The Tree of Gnosis: Gnostic Mythology from Early Christianity to Modern Nihilism (1992)

Philo’s influence on early Christian Logos theories was overwhelm­ing. Did he influence gnostic mythology as well?

From our perspective, the question as formulated is not relevant. What should be emphasized is that Philonic exegesis is a transformation of the myth of Genesis according to a set of rules deriving from Platonism. Obviously these rules are not the only possible ones, nor is Philonic exegesis the only possible exegesis of the Tanakh, according to the same or to other rules that can be defined as Platonic.

Gnostic exegesis of Genesis admits a definition strikingly similar to Philonic exegesis: It is an interpretation of a Jewish text according to a set of rules derived from Platonism. Yet we may add: If all rules may indeed derive from Platonism, not all of them would be subscribed to by Platonists. This distinction is fundamental.

We already noticed that Philonic biblical exegesis showed occasion­ally more concern with Judaism than with Platonism. Philo’s biblical God is identified with the world of Ideas, not with the (lower) Platonic demiurge. What would occur if an interpreter instead identified the Creator God of Genesis with the Platonic demiurge? A transformation of Philo would ensue, in which the Philonic Logos would become the God of the Tanakh. The immediate consequence ofsuch a simple operation would be a God superior to the Old Testament god.

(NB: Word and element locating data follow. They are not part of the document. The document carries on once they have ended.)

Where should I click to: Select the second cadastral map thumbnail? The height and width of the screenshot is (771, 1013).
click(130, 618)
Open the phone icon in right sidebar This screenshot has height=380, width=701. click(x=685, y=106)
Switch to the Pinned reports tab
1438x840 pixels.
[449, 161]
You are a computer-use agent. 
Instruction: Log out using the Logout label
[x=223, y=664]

A Platonist who moved along this transformative line would stum­ble upon a problem that Philo scarcely had to face: the repeated declara­tions of the Tanakh God that he is the only God. This would be quite justifiable in a setting in which other gods made similar claims, but it would certainly be more than suspicious in a situation in which the god who brags about being supreme is known not to be.

An interpreter of the Bible who was basically more Platonic than Jewish would immediately stumble upon this contradiction, which would set in motion the principle of inverse exegesis, in which the con­tent of the Bible is taken not at face value but in the light of previous information that contributes to the escalation of a “hermeneutic of suspicion.” Yet the characteristic of this hermeneutic, of which gnostics seem to be the earliest systematic representatives, is that it is performed not in the name of any reductive principle but in the name of metaphysical antireductionism. In other words, the gnostics would not only criticize Judaism for being a reductive form of Platonism (which is inevitable if Judaism is taken to be a form of Platonism!) but would not hesitate to judge Platonism itself as a reductive form of metaphysics.

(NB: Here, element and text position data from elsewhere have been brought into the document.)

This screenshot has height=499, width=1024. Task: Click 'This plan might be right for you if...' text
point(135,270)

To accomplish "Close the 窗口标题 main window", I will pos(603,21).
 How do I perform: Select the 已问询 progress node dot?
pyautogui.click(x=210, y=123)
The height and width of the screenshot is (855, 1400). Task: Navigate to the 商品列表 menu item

By stating that the gnostics were simply the champions of meta­physics in the late Hellenistic world, do we claim an understanding of the rules that produce the different gnostic doctrines as transformations of a Platonizing Jewish myth and of each other? We should proceed along the lines of the system generated from this premise in order to assess whether a Platonic exegesis of Genesis would indeed have a gnos­tic appearance.